AIM OF THE TASK: From the listing below, copy only the lines from the line that contains "This screenshot has width=916, height=425." to the line that contains "Click the left", counting those two lines as part of the copy.

━━━━━━━━━━━━━━━━━━━━━━━━━━━━━━

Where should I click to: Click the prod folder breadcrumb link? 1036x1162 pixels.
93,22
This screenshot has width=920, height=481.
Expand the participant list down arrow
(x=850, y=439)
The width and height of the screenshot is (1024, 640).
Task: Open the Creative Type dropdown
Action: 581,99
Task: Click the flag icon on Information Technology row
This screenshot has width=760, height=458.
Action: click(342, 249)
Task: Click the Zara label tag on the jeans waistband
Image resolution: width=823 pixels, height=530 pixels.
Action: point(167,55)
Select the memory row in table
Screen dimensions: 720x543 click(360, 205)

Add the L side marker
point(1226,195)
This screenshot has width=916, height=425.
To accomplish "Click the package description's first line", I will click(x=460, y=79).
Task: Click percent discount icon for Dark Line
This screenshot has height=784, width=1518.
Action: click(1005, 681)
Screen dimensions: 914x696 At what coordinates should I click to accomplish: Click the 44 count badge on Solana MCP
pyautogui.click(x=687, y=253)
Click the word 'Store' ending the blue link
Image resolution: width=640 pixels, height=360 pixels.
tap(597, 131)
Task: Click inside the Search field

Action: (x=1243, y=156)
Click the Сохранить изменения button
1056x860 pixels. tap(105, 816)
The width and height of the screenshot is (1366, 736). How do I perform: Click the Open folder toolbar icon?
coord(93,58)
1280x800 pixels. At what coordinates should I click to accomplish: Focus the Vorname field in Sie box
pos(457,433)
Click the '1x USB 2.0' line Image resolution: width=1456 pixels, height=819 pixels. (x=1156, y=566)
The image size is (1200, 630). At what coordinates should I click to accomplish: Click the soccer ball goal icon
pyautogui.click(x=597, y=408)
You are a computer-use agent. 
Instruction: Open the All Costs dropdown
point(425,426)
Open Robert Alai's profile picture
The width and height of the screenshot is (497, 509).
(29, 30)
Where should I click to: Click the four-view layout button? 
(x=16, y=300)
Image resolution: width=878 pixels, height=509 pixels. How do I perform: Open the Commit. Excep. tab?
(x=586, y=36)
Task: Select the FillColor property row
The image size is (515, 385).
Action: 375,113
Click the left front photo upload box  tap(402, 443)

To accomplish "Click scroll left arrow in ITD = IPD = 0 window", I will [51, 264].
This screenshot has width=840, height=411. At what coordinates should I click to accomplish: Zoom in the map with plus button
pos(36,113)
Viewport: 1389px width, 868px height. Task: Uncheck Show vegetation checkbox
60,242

━━━━━━━━━━━━━━━━━━━━━━━━━━━━━━

RESULT:
This screenshot has width=916, height=425.
To accomplish "Click the package description's first line", I will click(x=460, y=79).
Task: Click percent discount icon for Dark Line
This screenshot has height=784, width=1518.
Action: click(1005, 681)
Screen dimensions: 914x696 At what coordinates should I click to accomplish: Click the 44 count badge on Solana MCP
pyautogui.click(x=687, y=253)
Click the word 'Store' ending the blue link
Image resolution: width=640 pixels, height=360 pixels.
tap(597, 131)
Task: Click inside the Search field

Action: (x=1243, y=156)
Click the Сохранить изменения button
1056x860 pixels. tap(105, 816)
The width and height of the screenshot is (1366, 736). How do I perform: Click the Open folder toolbar icon?
coord(93,58)
1280x800 pixels. At what coordinates should I click to accomplish: Focus the Vorname field in Sie box
pos(457,433)
Click the '1x USB 2.0' line Image resolution: width=1456 pixels, height=819 pixels. (x=1156, y=566)
The image size is (1200, 630). At what coordinates should I click to accomplish: Click the soccer ball goal icon
pyautogui.click(x=597, y=408)
You are a computer-use agent. 
Instruction: Open the All Costs dropdown
point(425,426)
Open Robert Alai's profile picture
The width and height of the screenshot is (497, 509).
(29, 30)
Where should I click to: Click the four-view layout button? 
(x=16, y=300)
Image resolution: width=878 pixels, height=509 pixels. How do I perform: Open the Commit. Excep. tab?
(x=586, y=36)
Task: Select the FillColor property row
The image size is (515, 385).
Action: 375,113
Click the left front photo upload box  tap(402, 443)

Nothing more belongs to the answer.